FRAGMENTO:
#####

Foto: José Jordan, CC BY 4.0 via Wikimedia Commons

Un año tras la DANA en Valencia: por qué no hubo violencia contra Mazón, qué falló en la gestión y qué reformas exigen víctimas y expertos.

La respuesta, corta y clara: porque el dolor se canalizó por las vías institucionales y cívicas —investigaciones judiciales, exigencia de responsabilidades políticas, movilización social, reclamaciones de ayudas— y no por la violencia. Por encima del enfado, de los fallos señalados y del ruido de las redes, prevaleció un rechazo casi unánime a cualquier acto de “ajuste de cuentas” físico. La mayoría social en la Comunitat Valenciana optó —con dudas, con rabia, con cansancio— por apretar los mecanismos del Estado de derecho: tribunales, parlamento, calle y urnas. Eso no significa resignación. Significa otra cosa: rendición de cuentas sin cruzar la línea roja.

También pesó el duelo. Tras el 29 de octubre de 2024, las familias se volcaron en buscar a los suyos, en enterrar a los suyos y en organizarse. Levantaron asociaciones, pidieron peritajes, reclamaron cronologías, exigieron comparecencias públicas. La indignación no desapareció; se volvió metódica. Quien piense que esa calma relativa es apatía, se equivoca: no hubo venganza porque hubo trabajo cívico. Y porque, a pesar de las grietas, la sociedad valenciana asume que la justicia —la de verdad— llega con documentos, fechas, decisiones firmadas, y, si procede, inhabilitaciones o condenas, no con pedradas.

Un año de preguntas punzantes y una cronología que duele

Aquella DANA dejó una cicatriz: centenares de fallecidos, heridos por miles, infraestructuras arrasadas, barrios enteros con marcas de agua en la pared y marcas peores en la memoria. El episodio fue hidrometeorológicamente extremo: núcleos de tormenta que se autoregeneraban, acumulados de lluvia sin precedentes, desbordamientos súbitos en la red de barrancos y ríos mediterráneos. Turís, Chiva, Alginet, Carlet, la Ribera, L’Horta, Utiel-Requena… el mapa del desastre habla solo. A partir de ahí, dos cronologías se superponen: la de la lluvia y la del gobierno autonómico.

#####

CONSIGNA: Reproduce sin cambios el tramo del fragmento sobre la DANA en Valencia que comienza con las palabras "Un año tras" y termina con "la línea roja.".

#####

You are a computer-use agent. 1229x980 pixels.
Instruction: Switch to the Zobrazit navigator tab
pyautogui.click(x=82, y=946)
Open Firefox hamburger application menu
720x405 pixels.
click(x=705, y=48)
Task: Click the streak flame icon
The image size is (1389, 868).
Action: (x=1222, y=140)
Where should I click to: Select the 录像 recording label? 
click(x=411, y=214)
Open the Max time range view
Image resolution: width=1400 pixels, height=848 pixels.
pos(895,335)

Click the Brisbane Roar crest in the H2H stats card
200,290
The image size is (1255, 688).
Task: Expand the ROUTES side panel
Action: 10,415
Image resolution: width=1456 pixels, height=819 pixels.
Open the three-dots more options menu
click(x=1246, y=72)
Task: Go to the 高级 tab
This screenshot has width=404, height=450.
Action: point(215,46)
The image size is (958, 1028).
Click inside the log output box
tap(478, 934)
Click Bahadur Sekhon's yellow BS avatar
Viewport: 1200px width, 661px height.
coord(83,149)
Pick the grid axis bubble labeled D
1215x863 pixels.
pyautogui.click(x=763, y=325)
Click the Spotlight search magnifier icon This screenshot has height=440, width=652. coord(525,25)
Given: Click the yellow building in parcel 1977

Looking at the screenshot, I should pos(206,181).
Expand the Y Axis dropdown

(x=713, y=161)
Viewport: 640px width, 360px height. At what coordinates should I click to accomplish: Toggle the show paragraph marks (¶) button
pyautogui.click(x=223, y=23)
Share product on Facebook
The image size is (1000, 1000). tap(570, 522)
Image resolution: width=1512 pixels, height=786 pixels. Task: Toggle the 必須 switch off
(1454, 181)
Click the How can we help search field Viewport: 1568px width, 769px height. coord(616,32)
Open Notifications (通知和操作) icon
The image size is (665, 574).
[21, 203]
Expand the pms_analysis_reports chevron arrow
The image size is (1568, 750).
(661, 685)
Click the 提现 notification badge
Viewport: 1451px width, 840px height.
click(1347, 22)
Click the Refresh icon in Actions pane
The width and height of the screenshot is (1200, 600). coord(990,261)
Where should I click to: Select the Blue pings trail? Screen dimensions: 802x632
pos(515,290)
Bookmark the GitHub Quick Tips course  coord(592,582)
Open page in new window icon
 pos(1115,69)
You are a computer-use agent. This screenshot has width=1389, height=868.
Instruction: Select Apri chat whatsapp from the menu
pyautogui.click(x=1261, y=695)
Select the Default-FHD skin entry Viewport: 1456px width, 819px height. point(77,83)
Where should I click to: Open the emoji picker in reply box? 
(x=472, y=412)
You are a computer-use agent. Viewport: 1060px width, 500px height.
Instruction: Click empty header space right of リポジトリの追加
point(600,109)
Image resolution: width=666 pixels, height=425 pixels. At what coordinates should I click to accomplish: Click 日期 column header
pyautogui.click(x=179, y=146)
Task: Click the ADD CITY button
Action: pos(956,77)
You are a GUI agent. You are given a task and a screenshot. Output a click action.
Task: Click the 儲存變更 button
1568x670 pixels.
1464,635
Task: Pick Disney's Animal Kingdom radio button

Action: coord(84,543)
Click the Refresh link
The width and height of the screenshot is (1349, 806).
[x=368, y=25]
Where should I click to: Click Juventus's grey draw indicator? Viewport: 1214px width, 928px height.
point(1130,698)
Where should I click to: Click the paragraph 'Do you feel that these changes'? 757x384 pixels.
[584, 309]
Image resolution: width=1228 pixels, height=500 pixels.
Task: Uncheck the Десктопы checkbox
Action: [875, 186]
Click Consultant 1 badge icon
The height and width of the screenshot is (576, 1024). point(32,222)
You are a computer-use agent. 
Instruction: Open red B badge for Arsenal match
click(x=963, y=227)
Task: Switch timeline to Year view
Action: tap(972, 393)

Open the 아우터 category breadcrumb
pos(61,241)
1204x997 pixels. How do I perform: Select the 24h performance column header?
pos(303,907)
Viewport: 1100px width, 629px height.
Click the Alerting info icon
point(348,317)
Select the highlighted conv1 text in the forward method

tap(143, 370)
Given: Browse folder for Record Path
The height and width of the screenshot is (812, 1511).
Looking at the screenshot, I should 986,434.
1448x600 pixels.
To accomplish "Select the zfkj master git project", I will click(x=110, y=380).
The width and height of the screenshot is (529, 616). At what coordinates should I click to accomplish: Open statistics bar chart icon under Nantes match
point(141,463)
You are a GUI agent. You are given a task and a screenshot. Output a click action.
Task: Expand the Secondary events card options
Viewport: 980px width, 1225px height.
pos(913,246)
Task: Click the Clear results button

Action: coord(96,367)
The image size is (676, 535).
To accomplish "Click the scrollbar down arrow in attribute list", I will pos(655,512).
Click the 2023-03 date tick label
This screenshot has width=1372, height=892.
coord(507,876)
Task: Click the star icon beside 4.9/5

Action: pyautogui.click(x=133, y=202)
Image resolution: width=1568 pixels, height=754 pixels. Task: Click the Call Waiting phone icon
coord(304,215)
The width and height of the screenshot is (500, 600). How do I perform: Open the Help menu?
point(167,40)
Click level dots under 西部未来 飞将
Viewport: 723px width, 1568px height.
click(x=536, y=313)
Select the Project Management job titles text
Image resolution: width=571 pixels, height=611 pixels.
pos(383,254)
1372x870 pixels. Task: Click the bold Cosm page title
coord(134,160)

#####

SALIDA COMPLETA:
Un año tras la DANA en Valencia: por qué no hubo violencia contra Mazón, qué falló en la gestión y qué reformas exigen víctimas y expertos.

La respuesta, corta y clara: porque el dolor se canalizó por las vías institucionales y cívicas —investigaciones judiciales, exigencia de responsabilidades políticas, movilización social, reclamaciones de ayudas— y no por la violencia. Por encima del enfado, de los fallos señalados y del ruido de las redes, prevaleció un rechazo casi unánime a cualquier acto de “ajuste de cuentas” físico. La mayoría social en la Comunitat Valenciana optó —con dudas, con rabia, con cansancio— por apretar los mecanismos del Estado de derecho: tribunales, parlamento, calle y urnas. Eso no significa resignación. Significa otra cosa: rendición de cuentas sin cruzar la línea roja.